Мне стало неловко за себя, за товарища.
Я подумала, как бестактно мы иной раз влезаем в человеческую душу со своими оценками, с привычными мерками. Как хотим везде насадить одинаковость в мыслях и в чувствах, в понятии счастья…
После долгого, тихого, деревенского отдыха, после ужина под деревьями, мы медленно, как бы нехотя, возвращаемся тем же лугом, тем же полем с атласными светло-зелеными, еще не желтеющими овсами, той же самой деревней с сиренями и со щенком.
Петя, выйдя раньше других из машины, пошел к себе в дом и быстро вернулся, ведя с собой женщину. Он подвел ее к нам. То была миловидная, крепкая русская баба с моложавым, улыбчивым, тихим лицом. Повязанная под подбородком платочком, она встала застенчиво, как бы боком и как-то сияя счастливой улыбкой, с какой-то особенной нежностью, бережно подняла в руках чуть повыше, чтобы мы все увидели грудного ребенка в кружевной белой шапочке и в расшитых пеленках. Сверху эти пеленки были затейливо перевязаны голубой шелковой лентой.
Было что-то старинное, домотканое в этой женщине, в этом ребенке. Наверное, во всем свете уже не увидишь такого простого, умиленного своим чувством материнства, освященного т и х и м счастьем лица, как вот в этих глухих захолустных деревушках в стороне от дорог, в самом сердце России, куда человек возвращается, все изведав и умея все сравнивать.

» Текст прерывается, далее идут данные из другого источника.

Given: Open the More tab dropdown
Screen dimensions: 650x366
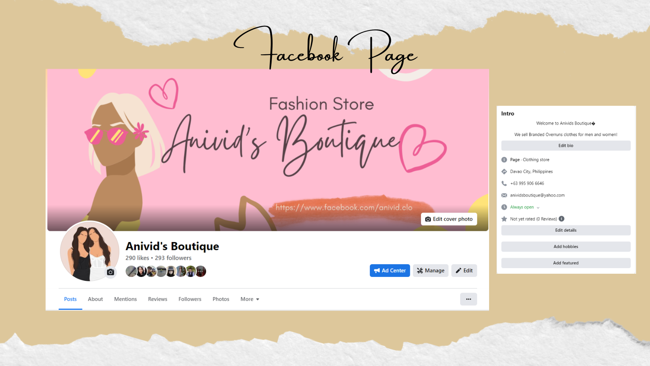Looking at the screenshot, I should [250, 299].
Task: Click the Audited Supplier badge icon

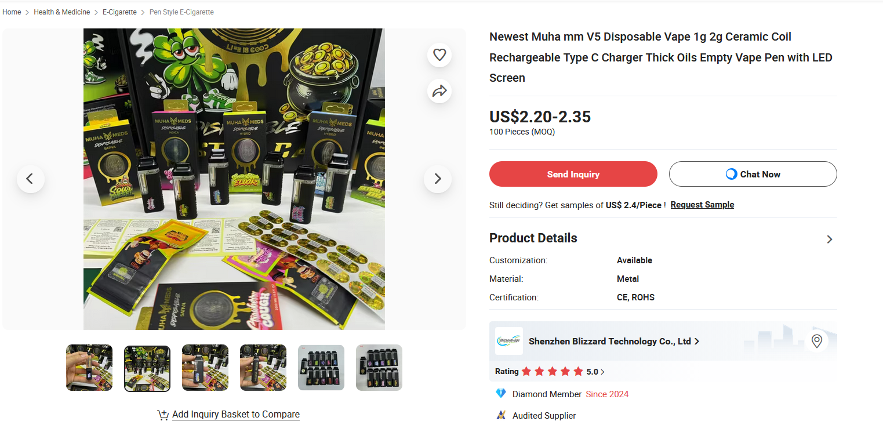Action: pyautogui.click(x=501, y=415)
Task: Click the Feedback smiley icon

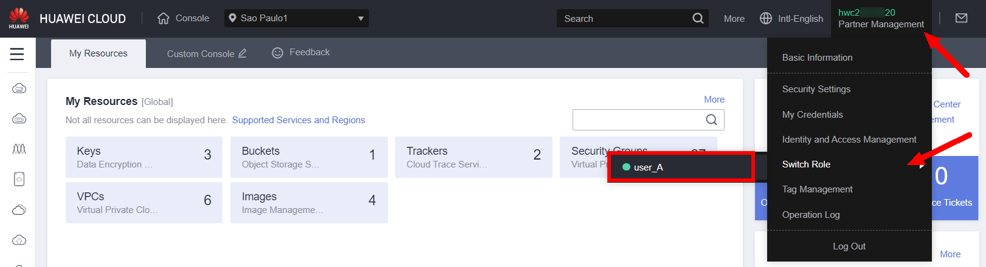Action: coord(277,53)
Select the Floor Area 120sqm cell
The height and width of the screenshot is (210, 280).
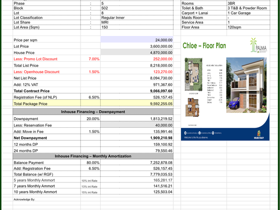tap(248, 27)
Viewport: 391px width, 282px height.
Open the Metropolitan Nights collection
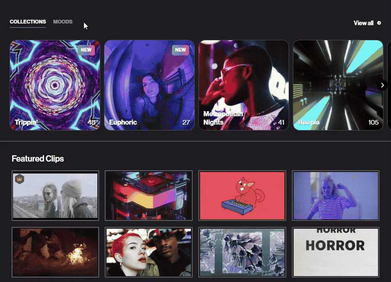coord(244,85)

Уезжала я оттуда со странным чувством утраты. И еще — недовольства собой. Утраты такого вот, как у Пети, спокойствия, силы, сознания, что живешь ты единственно правильной жизнью и что любишь единственно настоящее, цельное. Недовольства собой потому, что во мне уже, видимо, нет и не будет больше связей с деревней, с землей, как у Пети, с этим пахнущим клевером и овсами, волнующим воздухом, с речкой, а главное — с извечно живущими здесь, чем-то близкими мне людьми. Потому, что ко мне они — рано иль поздно, а обязательно — применят суровую, трудовую, а значит, высокую мерку. И я никогда уже, видимо, не подойду, не вживусь в эту жизнь, ибо вечно растрачиваю свое время, свой труд на текущее, неуловимое, не дающее хлеба.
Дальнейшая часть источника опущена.